When it comes to data quality and its importance, it is impossible for companies to underestimate how critical it is to their success. Every IT project, and most business processes today, rely on the functionality of solution design - i.e. how well that design works with the data a company uses. If data quality and its integration aren't included in every project and process, it will have to be retrofitted into the solution, causing delays and causing other potential problems down the road, according to ITWeb.

Beyond the inclusion of data, many businesses need to look toward improving the quality of their data as it is used. So many different aspects of operational success, including the technology being adopted today like CRM, MDM, ERP and business intelligence tools, as well as data warehousing, governance and migrations solutions, rely on high-quality data to deliver results. By cutting these systems short, a business isn't just hurting an individual area of operations, but overall profits.

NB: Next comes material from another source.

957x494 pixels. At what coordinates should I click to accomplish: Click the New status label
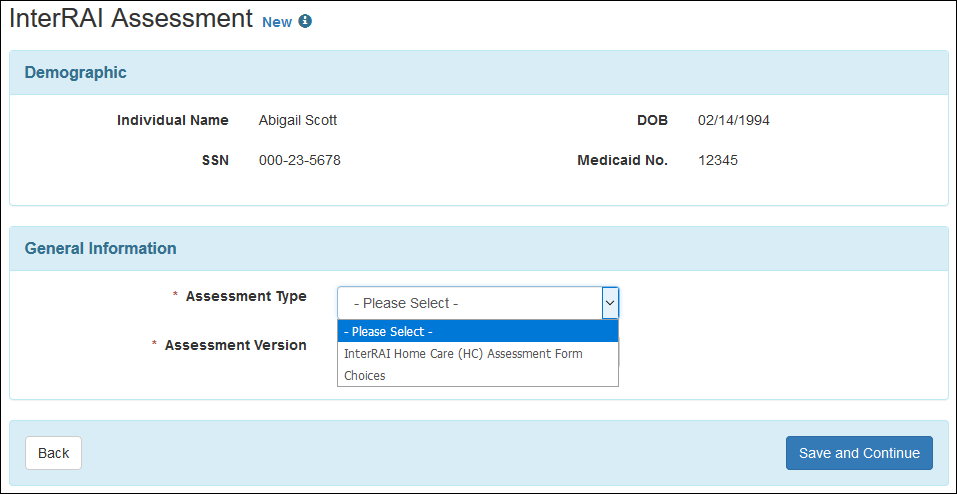point(277,22)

The trick to avoiding these issues is to implement the proper solutions for data collection in the first place. Email verification and related software will boost data quality from the get go, initializing the entire process and kickstarting other efforts to boost results.

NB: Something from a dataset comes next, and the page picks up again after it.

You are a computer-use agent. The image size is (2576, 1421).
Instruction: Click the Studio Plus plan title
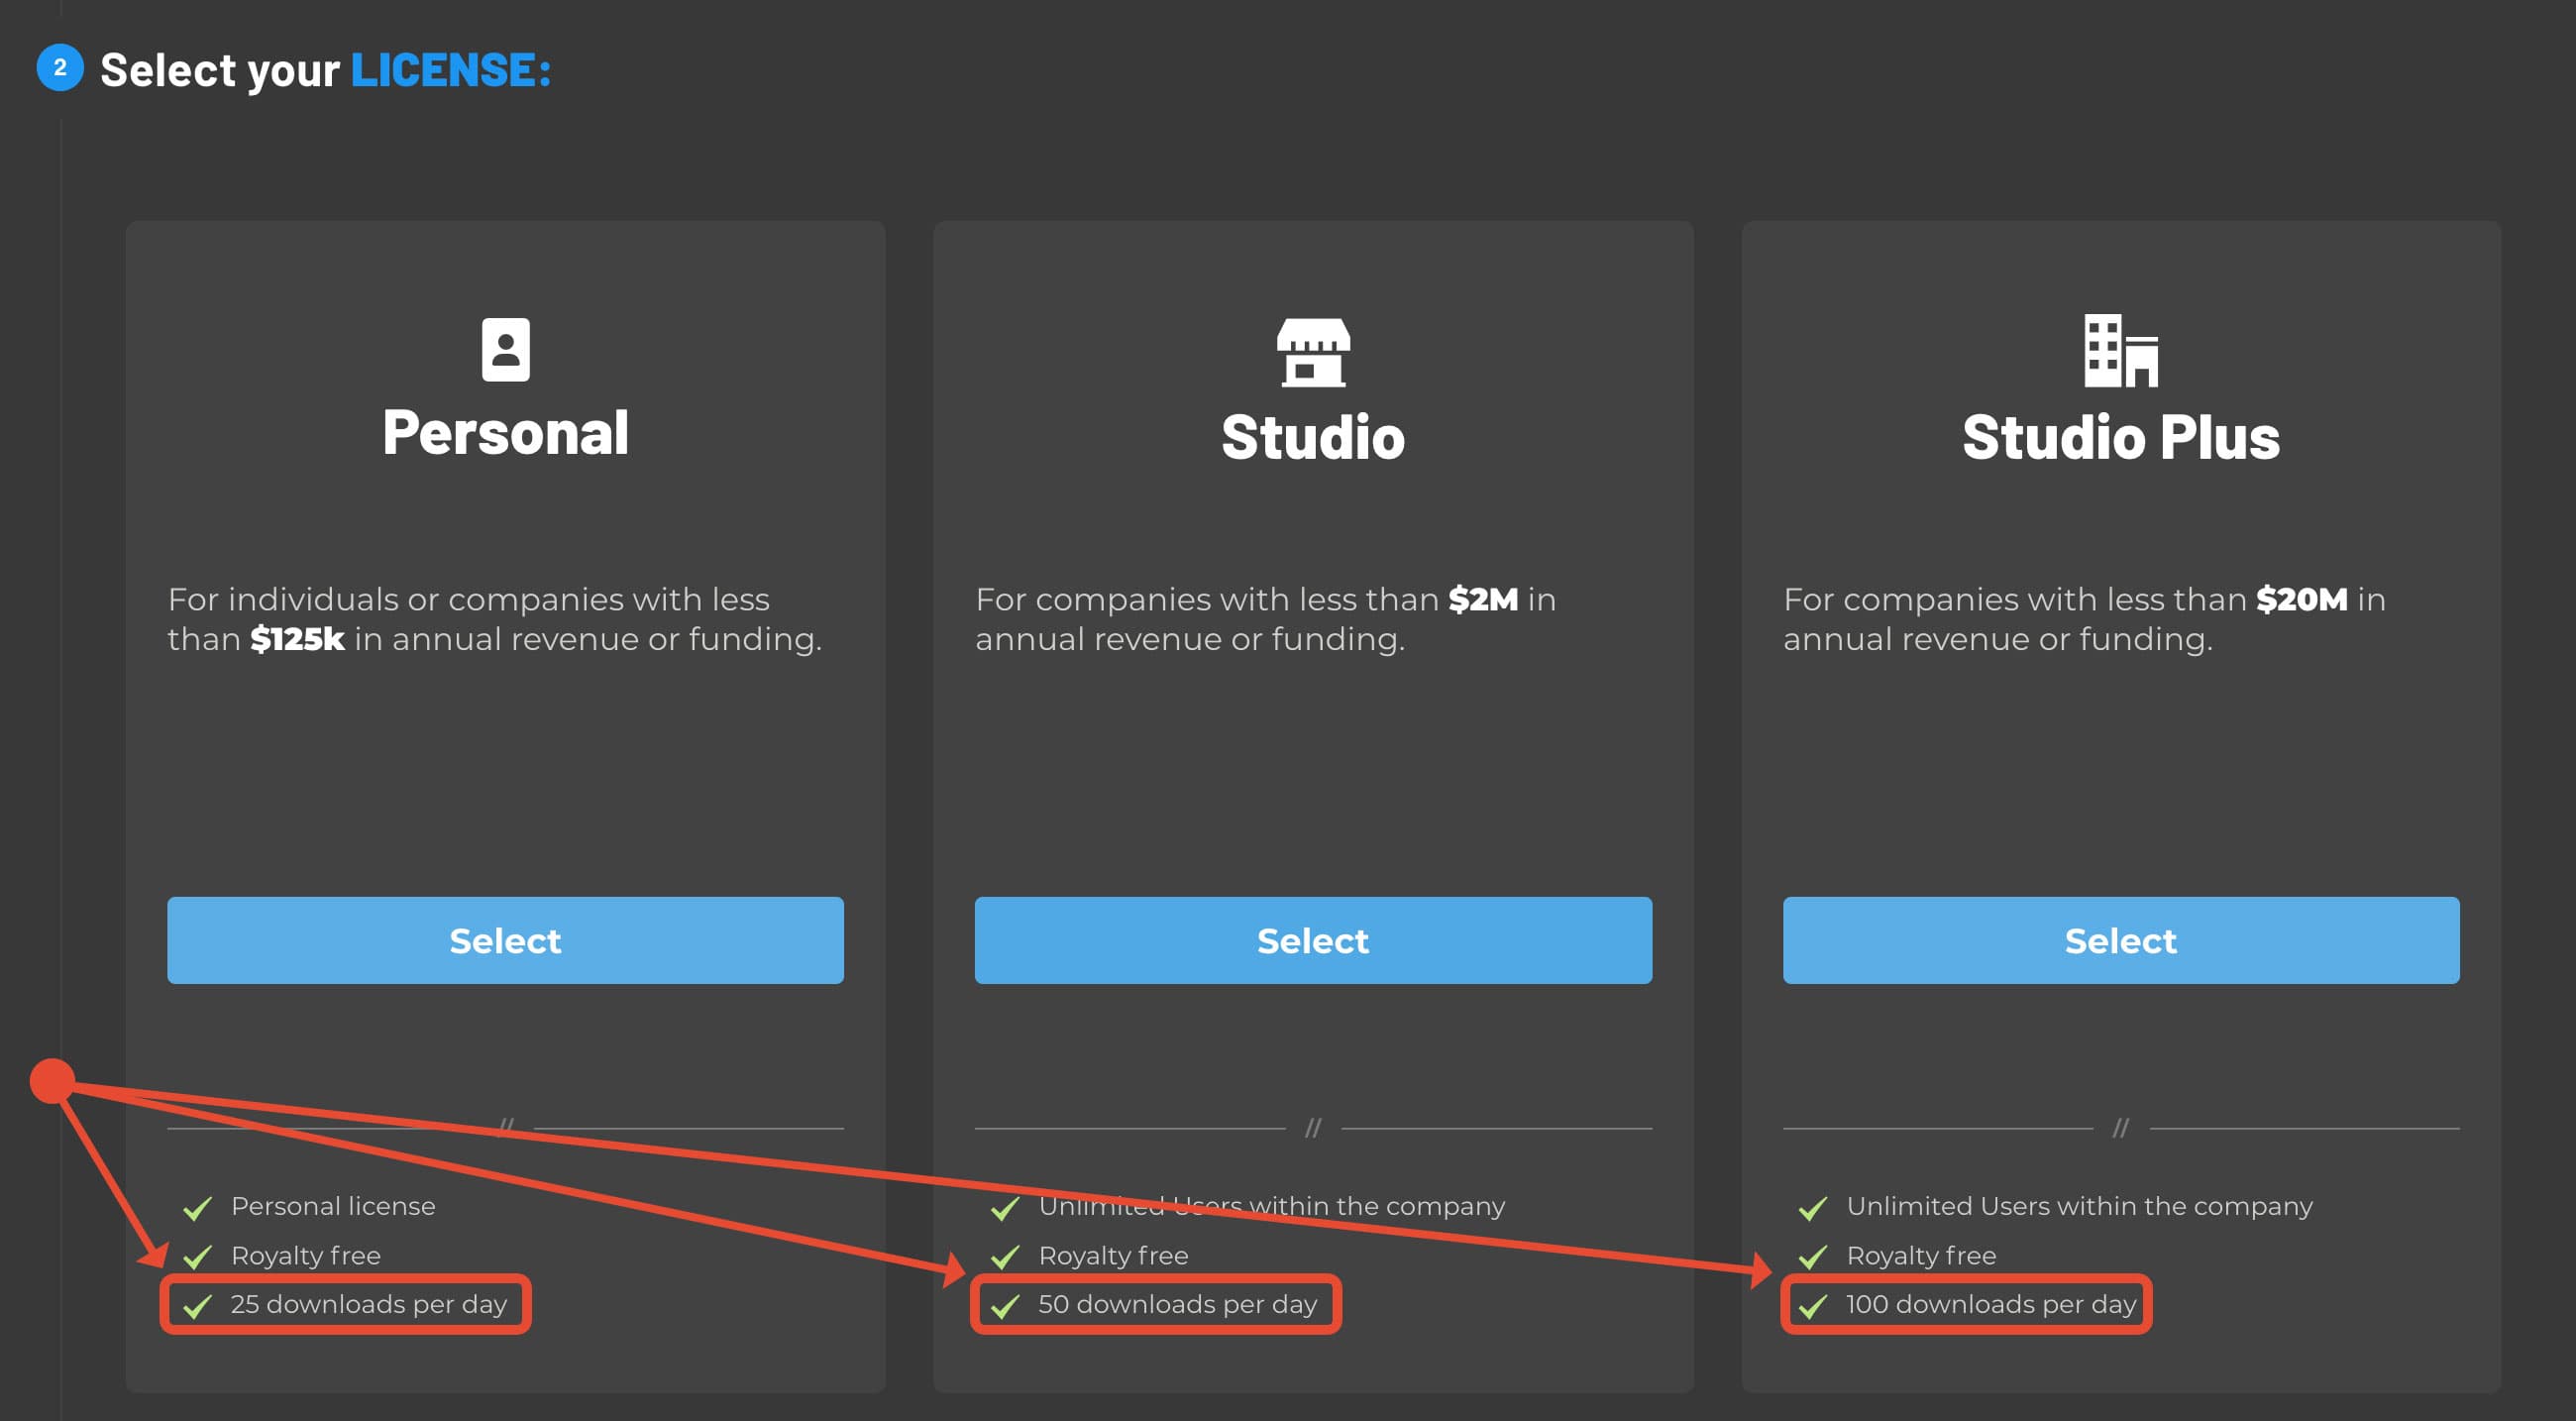click(x=2119, y=435)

Beyond business intelligence and the specific areas of operations that rely on data so heavily, organizations rely on data for customer service, marketing and even IT. Going further than enterprise operations, schools, hospitals and government agencies all rely on data in similar ways, making these efforts essential for them as well.

Focus on usage
According to the news source, one key way to boost the quality of data is to get the end users involved in the process early on. These are the people that actually have to use the information, and will have a stronger understanding which improvements are necessary. Data quality supports their ability to do their job, and any new systems or supporting software will affect their workflow on a broad scale.

To ensure that data quality meets operational needs, companies should invest in the right tools to focus on this area throughout every process and deliver the proper integration with applications and services at every level of operations. Data has to be collected, analyzed, stored and assessed, and any business that doesn't make this its first priority will fall short in all other areas.